I don't quite see the difference in interpretation from this writing.

It's very possible I've imagined the difference / misunderstood what you've written. My appreciation of the filtering effect of the slices is also very recent, and I may think it's more important as I think about it more.

It seems that I'm quick to jump to a graphical model with nodes that captures the effects between these groups, and want to keep direct, indirect, and total effects separate. I think that's why I see the fundamental broad mechanism here as a reversal effect: if you learn about a node C that was previously hidden, the direct path from node A to node B can reverse sign if the indirect path from A to C and C to B takes over the strength of the old connection from A to B. (This has requirements on C, which I think matches up with your statement about inhomogenous data.)

In this view, noise is just a very convenient way to add new nodes which can cause these reversals, especially when the noise is multidimensional. So when I look at Simpson's paradox and RRE, the underlying mechanism I see is that there's a reversal effect going on in each, and so they look fundamentally similar to me.

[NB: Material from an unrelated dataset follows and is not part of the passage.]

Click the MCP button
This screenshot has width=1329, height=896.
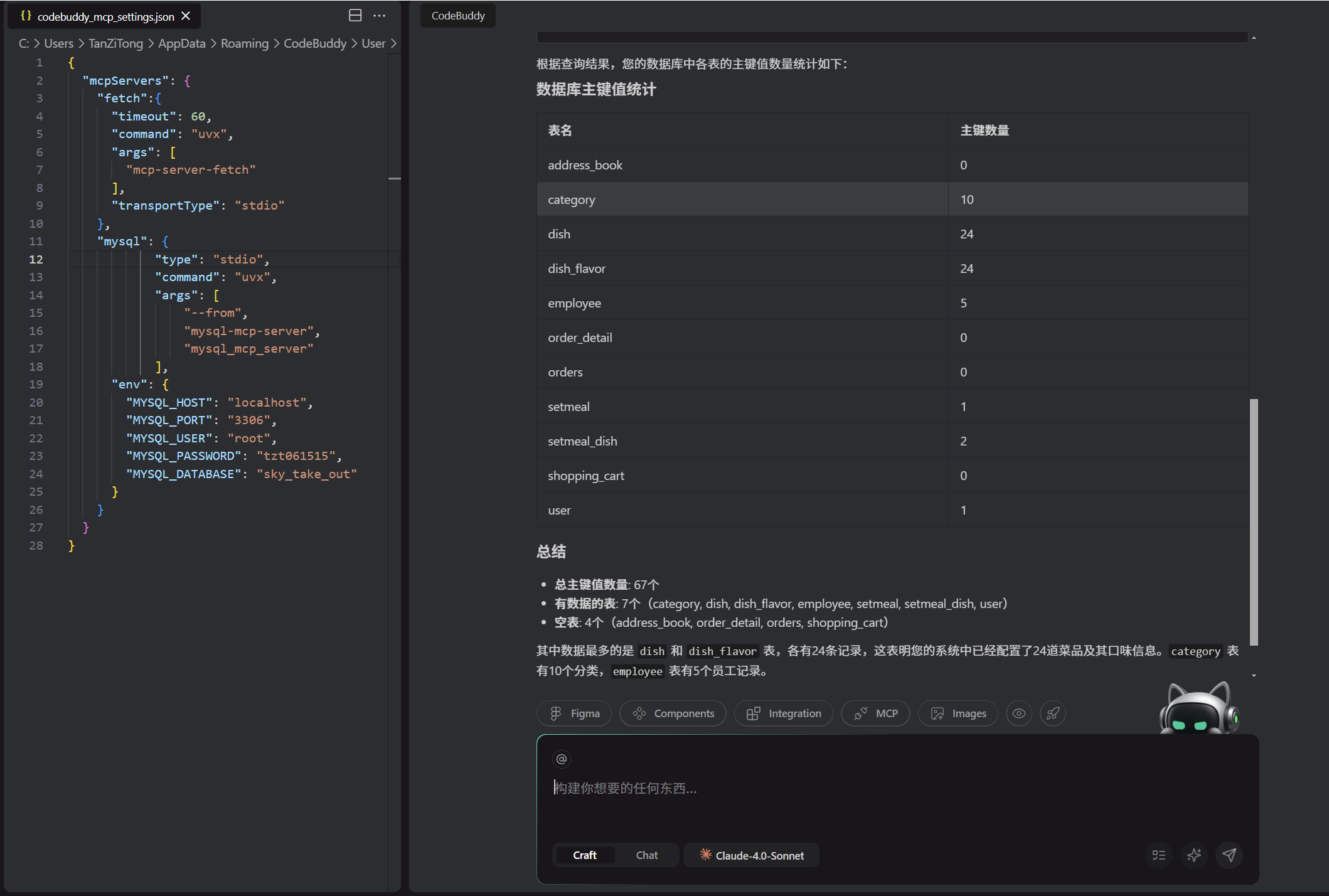pos(876,713)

I got the impression from your post that you think there's a fundamental difference between them, and I don't see that difference- but I might have misread you, or overestimated what you think the size of the difference is.

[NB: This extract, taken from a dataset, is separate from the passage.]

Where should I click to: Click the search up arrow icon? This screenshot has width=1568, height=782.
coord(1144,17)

I'm glad it was helpful. =)

if you're using a standard least-squares fitting to find your regressions, the linear fit that you get by minimizing the sum of squared errors in one variable is not the same as the linear fit that you get by minimizing the sum of squared errors in the other variable.

Technically speaking, if both your variables (x AND y) have errors in them, the ordinary least-squares regression is the wrong methodology to use. See http://en.wikipedia.org/wiki/Errors-in-variables_models

Consider a man of some qualifications and pay. A woman A as qualified as him earn less. A woman B who earn as much as him are more qualified. But the slope of the qualifications-wages line between woman A and woman B goes the wrong way for qualifications to be positively correlated to wages - the less qualified woman earns more!

You have a typo here, I think- suppose the man has qualification 2 and salary 2. A has qualification 2 and earns 1, but B has salary 2 and qualification 3. The line is positive. If B has salary 2 and qualification 1 (i.e. the man is more qualified, not the woman more qualified) then this matches the description and the line is negative.

[-][anonymous]11y00

Sometime ago I set out to create the simplest possible explanation of Simpson's paradox, without any numbers at all. This was the result:

1) Imagine that most women who get some disease survive, while most men die.

2) Imagine that most women with the disease take a certain medicine, while most men don't.

3) Imagine that the medicine has absolutely no effect. Women happen to buy it more because it's marketed to women, and happen to die less for some unrelated physiological reason.

Now if you look at the population as a whole, you'll see a strong correlation between taking the medicine and surviving. And even if the medicine has a weak negative effect, that won't sway the correlation much.

Congratulations, now you have an general understanding of why slicing or merging data can introduce or remove meaningless correlations. You'll never be able to read the press the same way again.